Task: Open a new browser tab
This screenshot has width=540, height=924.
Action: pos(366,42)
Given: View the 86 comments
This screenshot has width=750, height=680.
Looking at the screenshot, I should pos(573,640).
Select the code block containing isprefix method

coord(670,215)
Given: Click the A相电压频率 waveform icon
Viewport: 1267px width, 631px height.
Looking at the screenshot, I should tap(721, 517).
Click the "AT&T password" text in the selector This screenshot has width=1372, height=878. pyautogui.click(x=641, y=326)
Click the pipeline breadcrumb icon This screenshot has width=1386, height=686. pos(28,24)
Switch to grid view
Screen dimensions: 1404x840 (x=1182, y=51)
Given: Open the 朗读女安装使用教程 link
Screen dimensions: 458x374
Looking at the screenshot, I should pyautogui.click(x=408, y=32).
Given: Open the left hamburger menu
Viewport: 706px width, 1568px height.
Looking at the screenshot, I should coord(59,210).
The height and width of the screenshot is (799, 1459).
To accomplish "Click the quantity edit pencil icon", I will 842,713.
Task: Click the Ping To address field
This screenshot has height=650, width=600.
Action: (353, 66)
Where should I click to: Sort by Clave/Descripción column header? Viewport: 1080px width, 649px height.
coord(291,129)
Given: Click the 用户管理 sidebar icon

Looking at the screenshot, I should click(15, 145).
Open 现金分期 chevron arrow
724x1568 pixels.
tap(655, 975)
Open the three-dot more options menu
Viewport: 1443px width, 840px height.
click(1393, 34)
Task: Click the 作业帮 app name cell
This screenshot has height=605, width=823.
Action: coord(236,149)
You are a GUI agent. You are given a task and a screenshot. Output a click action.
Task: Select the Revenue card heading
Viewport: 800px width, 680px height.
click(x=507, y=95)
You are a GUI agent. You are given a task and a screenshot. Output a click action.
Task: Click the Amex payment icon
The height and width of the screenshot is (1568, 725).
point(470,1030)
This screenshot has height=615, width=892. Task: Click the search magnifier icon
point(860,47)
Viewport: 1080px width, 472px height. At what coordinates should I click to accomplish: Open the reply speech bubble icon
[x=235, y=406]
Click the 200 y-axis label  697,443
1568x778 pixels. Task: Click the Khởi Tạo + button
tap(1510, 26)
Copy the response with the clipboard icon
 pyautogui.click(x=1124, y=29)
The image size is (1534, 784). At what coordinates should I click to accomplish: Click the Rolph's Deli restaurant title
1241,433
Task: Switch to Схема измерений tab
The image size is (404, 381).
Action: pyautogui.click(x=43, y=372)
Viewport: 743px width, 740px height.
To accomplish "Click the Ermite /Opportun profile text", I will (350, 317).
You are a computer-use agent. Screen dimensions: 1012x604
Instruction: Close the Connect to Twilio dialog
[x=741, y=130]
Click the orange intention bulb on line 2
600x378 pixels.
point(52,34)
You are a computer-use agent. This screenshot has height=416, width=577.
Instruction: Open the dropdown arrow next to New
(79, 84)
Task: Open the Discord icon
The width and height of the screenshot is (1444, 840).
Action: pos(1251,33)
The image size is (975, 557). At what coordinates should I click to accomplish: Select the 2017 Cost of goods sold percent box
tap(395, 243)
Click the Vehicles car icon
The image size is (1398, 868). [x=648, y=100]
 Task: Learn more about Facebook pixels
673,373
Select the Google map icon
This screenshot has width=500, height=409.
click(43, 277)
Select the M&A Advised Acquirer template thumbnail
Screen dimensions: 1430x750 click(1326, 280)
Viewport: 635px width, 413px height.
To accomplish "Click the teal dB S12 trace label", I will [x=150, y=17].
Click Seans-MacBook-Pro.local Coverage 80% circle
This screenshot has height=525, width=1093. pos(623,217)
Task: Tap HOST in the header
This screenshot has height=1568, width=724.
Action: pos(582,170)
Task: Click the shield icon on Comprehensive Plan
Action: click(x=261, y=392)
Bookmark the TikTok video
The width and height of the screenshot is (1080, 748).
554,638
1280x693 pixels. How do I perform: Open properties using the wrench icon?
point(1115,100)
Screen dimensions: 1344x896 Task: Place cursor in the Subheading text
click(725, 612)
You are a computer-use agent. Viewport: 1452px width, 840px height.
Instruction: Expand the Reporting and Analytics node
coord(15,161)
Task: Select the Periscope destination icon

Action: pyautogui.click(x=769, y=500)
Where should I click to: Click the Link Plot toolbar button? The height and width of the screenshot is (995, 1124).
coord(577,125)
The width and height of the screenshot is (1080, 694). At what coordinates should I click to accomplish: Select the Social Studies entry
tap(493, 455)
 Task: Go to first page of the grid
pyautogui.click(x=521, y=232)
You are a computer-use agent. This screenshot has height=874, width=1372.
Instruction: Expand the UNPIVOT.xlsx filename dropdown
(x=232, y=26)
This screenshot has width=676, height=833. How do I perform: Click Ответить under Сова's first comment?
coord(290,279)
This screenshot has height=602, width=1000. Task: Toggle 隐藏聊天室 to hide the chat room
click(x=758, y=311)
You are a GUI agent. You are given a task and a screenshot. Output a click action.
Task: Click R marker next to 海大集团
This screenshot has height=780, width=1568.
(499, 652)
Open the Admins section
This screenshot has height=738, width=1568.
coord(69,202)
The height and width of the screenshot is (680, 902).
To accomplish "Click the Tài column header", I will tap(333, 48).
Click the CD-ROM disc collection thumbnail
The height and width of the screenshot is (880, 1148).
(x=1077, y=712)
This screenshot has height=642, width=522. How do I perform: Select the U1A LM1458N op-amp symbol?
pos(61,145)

--- WORK ORDER ---
All of the material must be written out again exactly.

--- REPLY ---
Task: Open a new browser tab
This screenshot has width=540, height=924.
Action: pos(366,42)
Given: View the 86 comments
This screenshot has width=750, height=680.
Looking at the screenshot, I should pos(573,640).
Select the code block containing isprefix method

coord(670,215)
Given: Click the A相电压频率 waveform icon
Viewport: 1267px width, 631px height.
Looking at the screenshot, I should tap(721, 517).
Click the "AT&T password" text in the selector This screenshot has width=1372, height=878. pyautogui.click(x=641, y=326)
Click the pipeline breadcrumb icon This screenshot has width=1386, height=686. pos(28,24)
Switch to grid view
Screen dimensions: 1404x840 (x=1182, y=51)
Given: Open the 朗读女安装使用教程 link
Screen dimensions: 458x374
Looking at the screenshot, I should pyautogui.click(x=408, y=32).
Given: Open the left hamburger menu
Viewport: 706px width, 1568px height.
Looking at the screenshot, I should coord(59,210).
The height and width of the screenshot is (799, 1459).
To accomplish "Click the quantity edit pencil icon", I will 842,713.
Task: Click the Ping To address field
This screenshot has height=650, width=600.
Action: (353, 66)
Where should I click to: Sort by Clave/Descripción column header? Viewport: 1080px width, 649px height.
coord(291,129)
Given: Click the 用户管理 sidebar icon

Looking at the screenshot, I should click(15, 145).
Open 现金分期 chevron arrow
724x1568 pixels.
tap(655, 975)
Open the three-dot more options menu
Viewport: 1443px width, 840px height.
click(1393, 34)
Task: Click the 作业帮 app name cell
This screenshot has height=605, width=823.
Action: coord(236,149)
You are a GUI agent. You are given a task and a screenshot. Output a click action.
Task: Select the Revenue card heading
Viewport: 800px width, 680px height.
click(x=507, y=95)
You are a GUI agent. You are given a task and a screenshot. Output a click action.
Task: Click the Amex payment icon
The height and width of the screenshot is (1568, 725).
point(470,1030)
This screenshot has height=615, width=892. Task: Click the search magnifier icon
point(860,47)
Viewport: 1080px width, 472px height. At what coordinates should I click to accomplish: Open the reply speech bubble icon
[x=235, y=406]
Click the 200 y-axis label  697,443
1568x778 pixels. Task: Click the Khởi Tạo + button
tap(1510, 26)
Copy the response with the clipboard icon
 pyautogui.click(x=1124, y=29)
The image size is (1534, 784). At what coordinates should I click to accomplish: Click the Rolph's Deli restaurant title
1241,433
Task: Switch to Схема измерений tab
The image size is (404, 381).
Action: pyautogui.click(x=43, y=372)
Viewport: 743px width, 740px height.
To accomplish "Click the Ermite /Opportun profile text", I will (350, 317).
You are a computer-use agent. Screen dimensions: 1012x604
Instruction: Close the Connect to Twilio dialog
[x=741, y=130]
Click the orange intention bulb on line 2
600x378 pixels.
point(52,34)
You are a computer-use agent. This screenshot has height=416, width=577.
Instruction: Open the dropdown arrow next to New
(79, 84)
Task: Open the Discord icon
The width and height of the screenshot is (1444, 840).
Action: pos(1251,33)
The image size is (975, 557). At what coordinates should I click to accomplish: Select the 2017 Cost of goods sold percent box
tap(395, 243)
Click the Vehicles car icon
The image size is (1398, 868). [x=648, y=100]
 Task: Learn more about Facebook pixels
673,373
Select the Google map icon
This screenshot has width=500, height=409.
click(43, 277)
Select the M&A Advised Acquirer template thumbnail
Screen dimensions: 1430x750 click(1326, 280)
Viewport: 635px width, 413px height.
To accomplish "Click the teal dB S12 trace label", I will [x=150, y=17].
Click Seans-MacBook-Pro.local Coverage 80% circle
This screenshot has height=525, width=1093. pos(623,217)
Task: Tap HOST in the header
This screenshot has height=1568, width=724.
Action: pos(582,170)
Task: Click the shield icon on Comprehensive Plan
Action: click(x=261, y=392)
Bookmark the TikTok video
The width and height of the screenshot is (1080, 748).
554,638
1280x693 pixels. How do I perform: Open properties using the wrench icon?
point(1115,100)
Screen dimensions: 1344x896 Task: Place cursor in the Subheading text
click(725, 612)
You are a computer-use agent. Viewport: 1452px width, 840px height.
Instruction: Expand the Reporting and Analytics node
coord(15,161)
Task: Select the Periscope destination icon

Action: pyautogui.click(x=769, y=500)
Where should I click to: Click the Link Plot toolbar button? The height and width of the screenshot is (995, 1124).
coord(577,125)
The width and height of the screenshot is (1080, 694). At what coordinates should I click to accomplish: Select the Social Studies entry
tap(493, 455)
 Task: Go to first page of the grid
pyautogui.click(x=521, y=232)
You are a computer-use agent. This screenshot has height=874, width=1372.
Instruction: Expand the UNPIVOT.xlsx filename dropdown
(x=232, y=26)
This screenshot has width=676, height=833. How do I perform: Click Ответить under Сова's first comment?
coord(290,279)
This screenshot has height=602, width=1000. Task: Toggle 隐藏聊天室 to hide the chat room
click(x=758, y=311)
You are a GUI agent. You are given a task and a screenshot. Output a click action.
Task: Click R marker next to 海大集团
This screenshot has height=780, width=1568.
(499, 652)
Open the Admins section
This screenshot has height=738, width=1568.
coord(69,202)
The height and width of the screenshot is (680, 902).
To accomplish "Click the Tài column header", I will tap(333, 48).
Click the CD-ROM disc collection thumbnail
The height and width of the screenshot is (880, 1148).
(x=1077, y=712)
This screenshot has height=642, width=522. How do I perform: Select the U1A LM1458N op-amp symbol?
pos(61,145)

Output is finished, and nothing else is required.